- _Assigned task_: Each record must be output exactly and in full.

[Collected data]
▬▬▬

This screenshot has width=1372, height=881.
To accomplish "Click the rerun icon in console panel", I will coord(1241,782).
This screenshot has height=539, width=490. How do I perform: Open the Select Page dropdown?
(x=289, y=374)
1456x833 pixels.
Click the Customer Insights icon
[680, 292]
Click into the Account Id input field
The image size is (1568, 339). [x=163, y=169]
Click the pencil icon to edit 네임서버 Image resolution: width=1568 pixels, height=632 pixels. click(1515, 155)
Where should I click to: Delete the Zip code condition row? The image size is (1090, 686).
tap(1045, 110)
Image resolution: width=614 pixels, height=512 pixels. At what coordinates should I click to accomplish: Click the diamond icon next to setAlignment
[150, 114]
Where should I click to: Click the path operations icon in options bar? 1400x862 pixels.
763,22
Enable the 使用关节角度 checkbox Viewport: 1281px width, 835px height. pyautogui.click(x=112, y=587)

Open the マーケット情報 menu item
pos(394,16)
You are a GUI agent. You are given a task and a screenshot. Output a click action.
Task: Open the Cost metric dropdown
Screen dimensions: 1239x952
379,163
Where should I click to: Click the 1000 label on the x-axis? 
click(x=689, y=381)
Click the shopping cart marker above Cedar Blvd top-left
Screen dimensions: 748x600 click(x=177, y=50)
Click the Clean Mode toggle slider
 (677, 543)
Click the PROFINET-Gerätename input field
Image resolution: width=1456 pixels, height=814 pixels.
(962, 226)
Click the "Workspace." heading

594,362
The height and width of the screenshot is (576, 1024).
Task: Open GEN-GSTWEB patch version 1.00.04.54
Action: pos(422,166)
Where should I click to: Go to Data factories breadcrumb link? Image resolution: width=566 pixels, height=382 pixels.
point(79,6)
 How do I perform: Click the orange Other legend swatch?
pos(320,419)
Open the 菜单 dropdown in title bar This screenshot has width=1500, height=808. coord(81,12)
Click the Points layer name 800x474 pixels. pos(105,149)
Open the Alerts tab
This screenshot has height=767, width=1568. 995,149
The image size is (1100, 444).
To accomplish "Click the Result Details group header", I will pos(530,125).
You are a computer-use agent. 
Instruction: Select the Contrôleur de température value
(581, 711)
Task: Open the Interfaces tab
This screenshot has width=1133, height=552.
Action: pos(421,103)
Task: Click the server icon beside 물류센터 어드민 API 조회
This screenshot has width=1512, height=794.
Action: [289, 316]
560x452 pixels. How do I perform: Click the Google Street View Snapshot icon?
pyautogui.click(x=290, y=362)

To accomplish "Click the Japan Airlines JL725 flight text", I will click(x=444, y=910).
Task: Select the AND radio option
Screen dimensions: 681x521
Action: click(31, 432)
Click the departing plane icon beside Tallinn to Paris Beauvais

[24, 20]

▬▬▬

- _Exercise solution_:
This screenshot has width=1372, height=881.
To accomplish "Click the rerun icon in console panel", I will coord(1241,782).
This screenshot has height=539, width=490. How do I perform: Open the Select Page dropdown?
(x=289, y=374)
1456x833 pixels.
Click the Customer Insights icon
[680, 292]
Click into the Account Id input field
The image size is (1568, 339). [x=163, y=169]
Click the pencil icon to edit 네임서버 Image resolution: width=1568 pixels, height=632 pixels. click(1515, 155)
Where should I click to: Delete the Zip code condition row? The image size is (1090, 686).
tap(1045, 110)
Image resolution: width=614 pixels, height=512 pixels. At what coordinates should I click to accomplish: Click the diamond icon next to setAlignment
[150, 114]
Where should I click to: Click the path operations icon in options bar? 1400x862 pixels.
763,22
Enable the 使用关节角度 checkbox Viewport: 1281px width, 835px height. pyautogui.click(x=112, y=587)

Open the マーケット情報 menu item
pos(394,16)
You are a GUI agent. You are given a task and a screenshot. Output a click action.
Task: Open the Cost metric dropdown
Screen dimensions: 1239x952
379,163
Where should I click to: Click the 1000 label on the x-axis? 
click(x=689, y=381)
Click the shopping cart marker above Cedar Blvd top-left
Screen dimensions: 748x600 click(x=177, y=50)
Click the Clean Mode toggle slider
 (677, 543)
Click the PROFINET-Gerätename input field
Image resolution: width=1456 pixels, height=814 pixels.
(962, 226)
Click the "Workspace." heading

594,362
The height and width of the screenshot is (576, 1024).
Task: Open GEN-GSTWEB patch version 1.00.04.54
Action: pos(422,166)
Where should I click to: Go to Data factories breadcrumb link? Image resolution: width=566 pixels, height=382 pixels.
point(79,6)
 How do I perform: Click the orange Other legend swatch?
pos(320,419)
Open the 菜单 dropdown in title bar This screenshot has width=1500, height=808. coord(81,12)
Click the Points layer name 800x474 pixels. pos(105,149)
Open the Alerts tab
This screenshot has height=767, width=1568. 995,149
The image size is (1100, 444).
To accomplish "Click the Result Details group header", I will pos(530,125).
You are a computer-use agent. 
Instruction: Select the Contrôleur de température value
(581, 711)
Task: Open the Interfaces tab
This screenshot has width=1133, height=552.
Action: pos(421,103)
Task: Click the server icon beside 물류센터 어드민 API 조회
This screenshot has width=1512, height=794.
Action: [289, 316]
560x452 pixels. How do I perform: Click the Google Street View Snapshot icon?
pyautogui.click(x=290, y=362)

To accomplish "Click the Japan Airlines JL725 flight text", I will click(x=444, y=910).
Task: Select the AND radio option
Screen dimensions: 681x521
Action: click(31, 432)
Click the departing plane icon beside Tallinn to Paris Beauvais

[24, 20]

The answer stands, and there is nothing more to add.